Exercise instructions
Can you rewrite the rows starting at the line containing "Where should I click to: Collapse" and ending at the line containing "coord(604,81)", both included, replacing "sidebar" with "side panel" and leaving everything else unchanged? Give only those rows.

___

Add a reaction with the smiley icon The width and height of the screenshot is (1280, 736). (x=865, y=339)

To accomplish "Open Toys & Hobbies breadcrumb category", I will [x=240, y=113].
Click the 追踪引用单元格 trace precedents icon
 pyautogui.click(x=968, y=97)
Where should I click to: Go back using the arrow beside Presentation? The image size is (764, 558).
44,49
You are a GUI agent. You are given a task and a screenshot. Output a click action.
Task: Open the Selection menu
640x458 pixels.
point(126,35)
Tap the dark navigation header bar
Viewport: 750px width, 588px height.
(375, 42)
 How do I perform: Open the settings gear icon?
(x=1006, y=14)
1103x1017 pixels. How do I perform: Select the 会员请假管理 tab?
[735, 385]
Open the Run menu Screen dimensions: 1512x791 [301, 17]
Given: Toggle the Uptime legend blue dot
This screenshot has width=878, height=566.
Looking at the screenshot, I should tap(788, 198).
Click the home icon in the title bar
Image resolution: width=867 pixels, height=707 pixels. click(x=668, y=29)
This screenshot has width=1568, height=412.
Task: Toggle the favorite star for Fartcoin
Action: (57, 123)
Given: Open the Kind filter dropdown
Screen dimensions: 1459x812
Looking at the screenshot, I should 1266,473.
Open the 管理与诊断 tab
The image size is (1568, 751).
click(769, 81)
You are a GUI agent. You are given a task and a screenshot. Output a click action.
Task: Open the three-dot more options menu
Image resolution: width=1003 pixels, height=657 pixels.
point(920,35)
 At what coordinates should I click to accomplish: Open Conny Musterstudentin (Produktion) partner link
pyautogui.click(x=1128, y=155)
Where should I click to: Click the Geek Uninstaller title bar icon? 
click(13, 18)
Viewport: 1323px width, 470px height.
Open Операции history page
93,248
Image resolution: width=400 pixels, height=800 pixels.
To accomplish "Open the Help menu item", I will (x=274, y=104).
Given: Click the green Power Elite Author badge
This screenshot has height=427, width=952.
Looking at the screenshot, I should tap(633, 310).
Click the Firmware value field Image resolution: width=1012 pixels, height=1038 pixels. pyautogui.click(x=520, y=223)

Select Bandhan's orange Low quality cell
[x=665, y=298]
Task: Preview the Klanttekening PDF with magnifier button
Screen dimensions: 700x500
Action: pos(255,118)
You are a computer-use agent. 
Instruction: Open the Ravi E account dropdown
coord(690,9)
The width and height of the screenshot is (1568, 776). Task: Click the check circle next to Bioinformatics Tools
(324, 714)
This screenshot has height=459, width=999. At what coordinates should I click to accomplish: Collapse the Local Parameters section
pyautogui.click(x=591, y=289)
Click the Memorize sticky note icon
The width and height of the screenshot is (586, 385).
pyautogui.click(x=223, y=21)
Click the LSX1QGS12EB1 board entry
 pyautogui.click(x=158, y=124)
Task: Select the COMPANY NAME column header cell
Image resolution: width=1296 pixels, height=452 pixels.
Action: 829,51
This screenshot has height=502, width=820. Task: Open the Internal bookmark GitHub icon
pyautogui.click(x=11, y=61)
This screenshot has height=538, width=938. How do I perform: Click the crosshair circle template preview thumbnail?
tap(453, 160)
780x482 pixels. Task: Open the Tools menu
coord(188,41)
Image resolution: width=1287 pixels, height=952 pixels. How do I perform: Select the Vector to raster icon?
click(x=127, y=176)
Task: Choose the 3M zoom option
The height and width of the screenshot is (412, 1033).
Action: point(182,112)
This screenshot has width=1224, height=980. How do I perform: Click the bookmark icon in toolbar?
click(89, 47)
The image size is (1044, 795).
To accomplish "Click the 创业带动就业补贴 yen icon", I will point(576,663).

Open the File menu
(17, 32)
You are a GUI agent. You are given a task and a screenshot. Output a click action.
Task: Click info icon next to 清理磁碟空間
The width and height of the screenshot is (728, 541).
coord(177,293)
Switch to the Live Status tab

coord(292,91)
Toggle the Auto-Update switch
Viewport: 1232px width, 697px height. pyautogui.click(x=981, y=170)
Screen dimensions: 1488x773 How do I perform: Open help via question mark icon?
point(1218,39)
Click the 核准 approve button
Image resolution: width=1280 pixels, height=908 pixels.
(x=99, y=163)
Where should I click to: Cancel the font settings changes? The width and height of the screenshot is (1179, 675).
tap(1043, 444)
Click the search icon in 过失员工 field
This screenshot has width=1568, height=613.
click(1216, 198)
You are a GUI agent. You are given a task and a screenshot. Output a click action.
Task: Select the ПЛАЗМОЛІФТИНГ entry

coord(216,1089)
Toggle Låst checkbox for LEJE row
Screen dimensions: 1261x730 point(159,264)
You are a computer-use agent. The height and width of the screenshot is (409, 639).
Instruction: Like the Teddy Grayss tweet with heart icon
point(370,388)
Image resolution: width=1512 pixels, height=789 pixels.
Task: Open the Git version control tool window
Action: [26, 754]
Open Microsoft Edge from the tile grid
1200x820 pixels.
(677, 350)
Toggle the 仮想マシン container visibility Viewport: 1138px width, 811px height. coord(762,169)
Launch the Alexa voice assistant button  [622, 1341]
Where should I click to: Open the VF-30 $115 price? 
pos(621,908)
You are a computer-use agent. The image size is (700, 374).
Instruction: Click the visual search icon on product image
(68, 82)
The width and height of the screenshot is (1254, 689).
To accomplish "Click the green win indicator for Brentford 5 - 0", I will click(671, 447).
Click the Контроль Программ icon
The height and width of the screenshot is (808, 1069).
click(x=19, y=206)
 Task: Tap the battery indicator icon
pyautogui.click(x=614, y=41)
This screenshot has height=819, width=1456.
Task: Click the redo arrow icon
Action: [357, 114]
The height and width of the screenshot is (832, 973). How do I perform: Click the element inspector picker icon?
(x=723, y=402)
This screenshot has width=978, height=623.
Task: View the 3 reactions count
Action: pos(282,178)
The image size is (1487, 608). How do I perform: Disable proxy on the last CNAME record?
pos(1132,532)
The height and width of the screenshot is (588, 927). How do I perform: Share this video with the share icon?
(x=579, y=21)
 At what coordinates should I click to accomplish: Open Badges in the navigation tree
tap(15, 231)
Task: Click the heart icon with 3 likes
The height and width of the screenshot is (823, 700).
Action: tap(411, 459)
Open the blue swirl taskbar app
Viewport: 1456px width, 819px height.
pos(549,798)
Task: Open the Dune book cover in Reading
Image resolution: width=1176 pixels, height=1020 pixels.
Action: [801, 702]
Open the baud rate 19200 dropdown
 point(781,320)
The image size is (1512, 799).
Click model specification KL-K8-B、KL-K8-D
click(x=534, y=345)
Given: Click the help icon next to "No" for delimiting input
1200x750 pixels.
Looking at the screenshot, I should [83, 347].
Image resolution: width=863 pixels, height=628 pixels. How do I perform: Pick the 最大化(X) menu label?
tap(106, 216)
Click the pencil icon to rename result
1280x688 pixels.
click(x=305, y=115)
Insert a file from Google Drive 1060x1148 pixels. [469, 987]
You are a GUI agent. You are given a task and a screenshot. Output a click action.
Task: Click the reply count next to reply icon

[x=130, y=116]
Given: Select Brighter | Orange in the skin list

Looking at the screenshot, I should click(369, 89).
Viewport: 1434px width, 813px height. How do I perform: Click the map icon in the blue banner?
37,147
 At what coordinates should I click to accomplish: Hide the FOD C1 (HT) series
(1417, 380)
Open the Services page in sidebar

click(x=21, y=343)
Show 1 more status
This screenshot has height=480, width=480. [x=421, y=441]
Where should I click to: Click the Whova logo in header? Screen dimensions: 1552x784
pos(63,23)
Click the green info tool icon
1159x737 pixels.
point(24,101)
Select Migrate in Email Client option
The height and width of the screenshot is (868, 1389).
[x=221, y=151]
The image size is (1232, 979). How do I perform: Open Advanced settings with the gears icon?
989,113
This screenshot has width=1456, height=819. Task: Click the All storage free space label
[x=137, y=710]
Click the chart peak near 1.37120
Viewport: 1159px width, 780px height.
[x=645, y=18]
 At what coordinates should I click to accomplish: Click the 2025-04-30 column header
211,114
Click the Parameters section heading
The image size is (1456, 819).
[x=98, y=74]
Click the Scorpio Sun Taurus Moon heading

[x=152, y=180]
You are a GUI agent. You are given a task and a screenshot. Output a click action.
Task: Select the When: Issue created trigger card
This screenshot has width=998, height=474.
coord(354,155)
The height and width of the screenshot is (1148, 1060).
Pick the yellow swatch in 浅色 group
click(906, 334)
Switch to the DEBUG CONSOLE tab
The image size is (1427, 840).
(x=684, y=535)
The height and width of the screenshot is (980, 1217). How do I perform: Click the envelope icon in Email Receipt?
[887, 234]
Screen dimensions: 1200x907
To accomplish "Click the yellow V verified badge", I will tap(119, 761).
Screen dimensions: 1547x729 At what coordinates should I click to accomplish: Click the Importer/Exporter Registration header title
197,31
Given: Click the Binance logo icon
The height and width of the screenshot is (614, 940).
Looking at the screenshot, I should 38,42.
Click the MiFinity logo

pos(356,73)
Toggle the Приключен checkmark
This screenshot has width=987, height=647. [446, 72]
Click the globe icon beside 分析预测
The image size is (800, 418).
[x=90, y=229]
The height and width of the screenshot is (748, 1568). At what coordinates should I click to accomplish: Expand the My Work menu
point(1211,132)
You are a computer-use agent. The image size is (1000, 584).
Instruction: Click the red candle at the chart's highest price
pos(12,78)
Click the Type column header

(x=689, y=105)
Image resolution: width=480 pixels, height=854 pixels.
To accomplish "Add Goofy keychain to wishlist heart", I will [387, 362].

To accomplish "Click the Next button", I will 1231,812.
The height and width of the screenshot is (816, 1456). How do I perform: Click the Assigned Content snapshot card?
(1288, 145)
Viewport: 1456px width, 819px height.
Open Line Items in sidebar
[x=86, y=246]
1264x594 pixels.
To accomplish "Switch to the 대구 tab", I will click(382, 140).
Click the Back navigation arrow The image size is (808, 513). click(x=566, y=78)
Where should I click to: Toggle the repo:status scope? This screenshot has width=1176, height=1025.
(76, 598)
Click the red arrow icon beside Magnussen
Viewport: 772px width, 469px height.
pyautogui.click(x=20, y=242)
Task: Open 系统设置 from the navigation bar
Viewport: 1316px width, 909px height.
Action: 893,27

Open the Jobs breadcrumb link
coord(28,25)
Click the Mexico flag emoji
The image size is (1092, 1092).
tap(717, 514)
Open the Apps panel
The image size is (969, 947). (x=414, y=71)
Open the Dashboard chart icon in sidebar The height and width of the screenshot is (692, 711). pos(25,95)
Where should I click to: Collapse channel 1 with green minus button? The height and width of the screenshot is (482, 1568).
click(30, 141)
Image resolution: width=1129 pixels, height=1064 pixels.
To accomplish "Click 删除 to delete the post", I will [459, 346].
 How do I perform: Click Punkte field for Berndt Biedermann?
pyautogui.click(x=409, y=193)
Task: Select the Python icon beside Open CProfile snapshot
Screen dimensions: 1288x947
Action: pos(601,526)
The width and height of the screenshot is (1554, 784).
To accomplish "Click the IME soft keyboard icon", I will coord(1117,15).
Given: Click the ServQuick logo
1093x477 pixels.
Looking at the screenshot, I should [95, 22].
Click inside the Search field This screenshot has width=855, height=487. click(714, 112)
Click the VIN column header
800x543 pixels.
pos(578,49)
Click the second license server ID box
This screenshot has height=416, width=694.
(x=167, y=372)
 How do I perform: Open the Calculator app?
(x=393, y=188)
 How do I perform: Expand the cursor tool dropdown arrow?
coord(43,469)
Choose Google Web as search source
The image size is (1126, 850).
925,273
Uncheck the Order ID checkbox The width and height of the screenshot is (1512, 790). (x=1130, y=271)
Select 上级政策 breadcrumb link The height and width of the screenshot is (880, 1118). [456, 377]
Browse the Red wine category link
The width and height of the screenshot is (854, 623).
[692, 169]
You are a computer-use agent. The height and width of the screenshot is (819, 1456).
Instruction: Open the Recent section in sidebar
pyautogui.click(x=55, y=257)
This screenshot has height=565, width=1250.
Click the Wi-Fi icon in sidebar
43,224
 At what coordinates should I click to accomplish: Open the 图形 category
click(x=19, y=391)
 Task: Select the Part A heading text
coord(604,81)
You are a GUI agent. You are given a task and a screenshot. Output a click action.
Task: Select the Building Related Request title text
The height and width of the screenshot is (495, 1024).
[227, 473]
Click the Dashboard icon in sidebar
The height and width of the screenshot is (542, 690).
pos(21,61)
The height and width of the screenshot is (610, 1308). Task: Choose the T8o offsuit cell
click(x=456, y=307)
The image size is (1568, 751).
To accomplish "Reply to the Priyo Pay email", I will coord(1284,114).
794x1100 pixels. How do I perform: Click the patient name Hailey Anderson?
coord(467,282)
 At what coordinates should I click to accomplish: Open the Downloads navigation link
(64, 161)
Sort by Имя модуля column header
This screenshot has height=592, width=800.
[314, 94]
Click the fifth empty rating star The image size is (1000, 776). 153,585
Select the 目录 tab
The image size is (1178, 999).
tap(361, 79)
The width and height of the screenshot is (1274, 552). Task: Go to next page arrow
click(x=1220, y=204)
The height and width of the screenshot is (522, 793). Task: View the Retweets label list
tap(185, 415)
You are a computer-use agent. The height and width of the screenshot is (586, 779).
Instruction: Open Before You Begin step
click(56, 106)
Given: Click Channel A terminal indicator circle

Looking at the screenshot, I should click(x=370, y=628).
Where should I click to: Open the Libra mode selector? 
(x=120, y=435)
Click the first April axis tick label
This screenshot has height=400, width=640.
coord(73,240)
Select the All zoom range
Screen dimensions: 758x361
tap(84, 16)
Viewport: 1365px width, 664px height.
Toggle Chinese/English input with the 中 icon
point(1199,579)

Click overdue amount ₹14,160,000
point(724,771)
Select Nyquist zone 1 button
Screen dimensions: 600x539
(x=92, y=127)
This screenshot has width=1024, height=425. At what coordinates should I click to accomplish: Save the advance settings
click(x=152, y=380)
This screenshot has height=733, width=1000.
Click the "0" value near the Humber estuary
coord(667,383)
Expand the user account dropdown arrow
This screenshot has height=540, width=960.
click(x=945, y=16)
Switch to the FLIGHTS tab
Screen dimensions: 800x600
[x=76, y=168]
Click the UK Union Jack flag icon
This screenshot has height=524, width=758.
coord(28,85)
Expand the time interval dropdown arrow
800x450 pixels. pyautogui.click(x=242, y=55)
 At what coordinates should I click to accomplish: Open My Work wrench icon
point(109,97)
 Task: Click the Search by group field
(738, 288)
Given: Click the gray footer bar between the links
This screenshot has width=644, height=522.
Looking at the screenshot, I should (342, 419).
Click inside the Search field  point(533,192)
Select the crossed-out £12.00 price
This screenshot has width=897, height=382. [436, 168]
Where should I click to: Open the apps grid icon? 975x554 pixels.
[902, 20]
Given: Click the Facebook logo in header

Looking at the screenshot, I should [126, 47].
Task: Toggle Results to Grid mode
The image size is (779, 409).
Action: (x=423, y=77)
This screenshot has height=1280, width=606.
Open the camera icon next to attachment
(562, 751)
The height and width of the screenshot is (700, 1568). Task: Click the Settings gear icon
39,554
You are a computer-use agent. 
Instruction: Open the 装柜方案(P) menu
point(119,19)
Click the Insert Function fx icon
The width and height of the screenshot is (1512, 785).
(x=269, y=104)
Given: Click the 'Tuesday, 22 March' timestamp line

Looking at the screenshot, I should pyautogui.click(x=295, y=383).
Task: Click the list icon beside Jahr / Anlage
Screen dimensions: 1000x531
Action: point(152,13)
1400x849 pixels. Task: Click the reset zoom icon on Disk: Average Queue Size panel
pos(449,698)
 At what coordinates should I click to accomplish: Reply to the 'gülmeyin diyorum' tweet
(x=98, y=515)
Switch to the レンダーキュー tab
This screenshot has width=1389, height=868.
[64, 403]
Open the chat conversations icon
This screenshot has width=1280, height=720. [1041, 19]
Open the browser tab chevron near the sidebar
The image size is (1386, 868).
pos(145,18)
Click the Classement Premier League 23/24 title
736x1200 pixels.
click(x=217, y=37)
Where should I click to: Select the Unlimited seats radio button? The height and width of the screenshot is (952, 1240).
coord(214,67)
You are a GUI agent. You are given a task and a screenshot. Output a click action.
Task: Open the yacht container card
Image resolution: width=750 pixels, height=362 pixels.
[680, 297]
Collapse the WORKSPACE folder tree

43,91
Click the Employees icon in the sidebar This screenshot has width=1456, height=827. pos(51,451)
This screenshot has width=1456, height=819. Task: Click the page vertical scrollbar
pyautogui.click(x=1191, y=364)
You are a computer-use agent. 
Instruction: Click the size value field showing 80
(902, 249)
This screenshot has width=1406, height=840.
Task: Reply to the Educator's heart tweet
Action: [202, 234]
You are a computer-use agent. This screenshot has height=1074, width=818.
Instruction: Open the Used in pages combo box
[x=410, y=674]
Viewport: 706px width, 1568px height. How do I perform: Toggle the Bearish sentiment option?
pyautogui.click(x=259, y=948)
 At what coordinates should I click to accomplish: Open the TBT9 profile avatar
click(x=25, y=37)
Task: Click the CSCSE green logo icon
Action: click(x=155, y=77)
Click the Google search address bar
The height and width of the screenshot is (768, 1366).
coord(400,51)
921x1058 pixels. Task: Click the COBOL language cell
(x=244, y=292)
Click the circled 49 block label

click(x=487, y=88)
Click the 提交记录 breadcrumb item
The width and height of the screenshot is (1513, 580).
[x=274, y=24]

___

Correct response
Where should I click to: Collapse channel 1 with green minus button? The height and width of the screenshot is (482, 1568).
click(30, 141)
Image resolution: width=1129 pixels, height=1064 pixels.
To accomplish "Click 删除 to delete the post", I will [459, 346].
 How do I perform: Click Punkte field for Berndt Biedermann?
pyautogui.click(x=409, y=193)
Task: Select the Python icon beside Open CProfile snapshot
Screen dimensions: 1288x947
Action: pos(601,526)
The width and height of the screenshot is (1554, 784).
To accomplish "Click the IME soft keyboard icon", I will coord(1117,15).
Given: Click the ServQuick logo
1093x477 pixels.
Looking at the screenshot, I should [95, 22].
Click inside the Search field This screenshot has width=855, height=487. click(714, 112)
Click the VIN column header
800x543 pixels.
pos(578,49)
Click the second license server ID box
This screenshot has height=416, width=694.
(x=167, y=372)
 How do I perform: Open the Calculator app?
(x=393, y=188)
 How do I perform: Expand the cursor tool dropdown arrow?
coord(43,469)
Choose Google Web as search source
The image size is (1126, 850).
925,273
Uncheck the Order ID checkbox The width and height of the screenshot is (1512, 790). (x=1130, y=271)
Select 上级政策 breadcrumb link The height and width of the screenshot is (880, 1118). [456, 377]
Browse the Red wine category link
The width and height of the screenshot is (854, 623).
[692, 169]
You are a computer-use agent. The height and width of the screenshot is (819, 1456).
Instruction: Open the Recent section in side panel
pyautogui.click(x=55, y=257)
This screenshot has height=565, width=1250.
Click the Wi-Fi icon in side panel
43,224
 At what coordinates should I click to accomplish: Open the 图形 category
click(x=19, y=391)
 Task: Select the Part A heading text
coord(604,81)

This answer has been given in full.